> **Prompt**
The whole listing below is to be copied exactly.

> **Dataset extract**
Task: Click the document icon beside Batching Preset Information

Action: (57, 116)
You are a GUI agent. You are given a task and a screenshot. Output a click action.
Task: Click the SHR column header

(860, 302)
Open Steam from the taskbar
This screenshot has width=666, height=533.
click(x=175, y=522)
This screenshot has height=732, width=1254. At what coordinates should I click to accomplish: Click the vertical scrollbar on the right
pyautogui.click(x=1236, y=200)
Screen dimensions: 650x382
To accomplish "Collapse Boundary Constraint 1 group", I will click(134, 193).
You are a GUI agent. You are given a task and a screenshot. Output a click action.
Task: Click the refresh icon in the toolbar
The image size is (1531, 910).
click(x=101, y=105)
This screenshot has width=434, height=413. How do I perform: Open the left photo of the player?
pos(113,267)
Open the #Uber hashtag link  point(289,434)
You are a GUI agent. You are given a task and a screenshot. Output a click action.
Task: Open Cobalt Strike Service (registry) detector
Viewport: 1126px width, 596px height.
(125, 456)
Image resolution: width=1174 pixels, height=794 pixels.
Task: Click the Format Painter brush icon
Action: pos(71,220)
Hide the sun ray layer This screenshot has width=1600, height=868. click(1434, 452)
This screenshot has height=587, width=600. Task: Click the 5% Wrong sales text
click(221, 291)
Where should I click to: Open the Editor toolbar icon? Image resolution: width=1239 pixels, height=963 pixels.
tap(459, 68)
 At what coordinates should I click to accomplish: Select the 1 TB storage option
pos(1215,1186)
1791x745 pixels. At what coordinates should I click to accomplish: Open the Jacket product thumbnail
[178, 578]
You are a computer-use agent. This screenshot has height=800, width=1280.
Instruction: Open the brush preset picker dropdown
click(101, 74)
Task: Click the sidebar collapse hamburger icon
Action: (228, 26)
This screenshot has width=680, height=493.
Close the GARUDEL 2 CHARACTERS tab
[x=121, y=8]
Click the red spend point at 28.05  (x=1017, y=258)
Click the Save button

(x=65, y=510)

> **Exercise answer**
Task: Click the document icon beside Batching Preset Information

Action: (57, 116)
You are a GUI agent. You are given a task and a screenshot. Output a click action.
Task: Click the SHR column header

(860, 302)
Open Steam from the taskbar
This screenshot has width=666, height=533.
click(x=175, y=522)
This screenshot has height=732, width=1254. At what coordinates should I click to accomplish: Click the vertical scrollbar on the right
pyautogui.click(x=1236, y=200)
Screen dimensions: 650x382
To accomplish "Collapse Boundary Constraint 1 group", I will click(134, 193).
You are a GUI agent. You are given a task and a screenshot. Output a click action.
Task: Click the refresh icon in the toolbar
The image size is (1531, 910).
click(x=101, y=105)
This screenshot has width=434, height=413. How do I perform: Open the left photo of the player?
pos(113,267)
Open the #Uber hashtag link  point(289,434)
You are a GUI agent. You are given a task and a screenshot. Output a click action.
Task: Open Cobalt Strike Service (registry) detector
Viewport: 1126px width, 596px height.
(125, 456)
Image resolution: width=1174 pixels, height=794 pixels.
Task: Click the Format Painter brush icon
Action: pos(71,220)
Hide the sun ray layer This screenshot has width=1600, height=868. click(1434, 452)
This screenshot has height=587, width=600. Task: Click the 5% Wrong sales text
click(221, 291)
Where should I click to: Open the Editor toolbar icon? Image resolution: width=1239 pixels, height=963 pixels.
tap(459, 68)
 At what coordinates should I click to accomplish: Select the 1 TB storage option
pos(1215,1186)
1791x745 pixels. At what coordinates should I click to accomplish: Open the Jacket product thumbnail
[178, 578]
You are a computer-use agent. This screenshot has height=800, width=1280.
Instruction: Open the brush preset picker dropdown
click(101, 74)
Task: Click the sidebar collapse hamburger icon
Action: (228, 26)
This screenshot has width=680, height=493.
Close the GARUDEL 2 CHARACTERS tab
[x=121, y=8]
Click the red spend point at 28.05  (x=1017, y=258)
Click the Save button

(x=65, y=510)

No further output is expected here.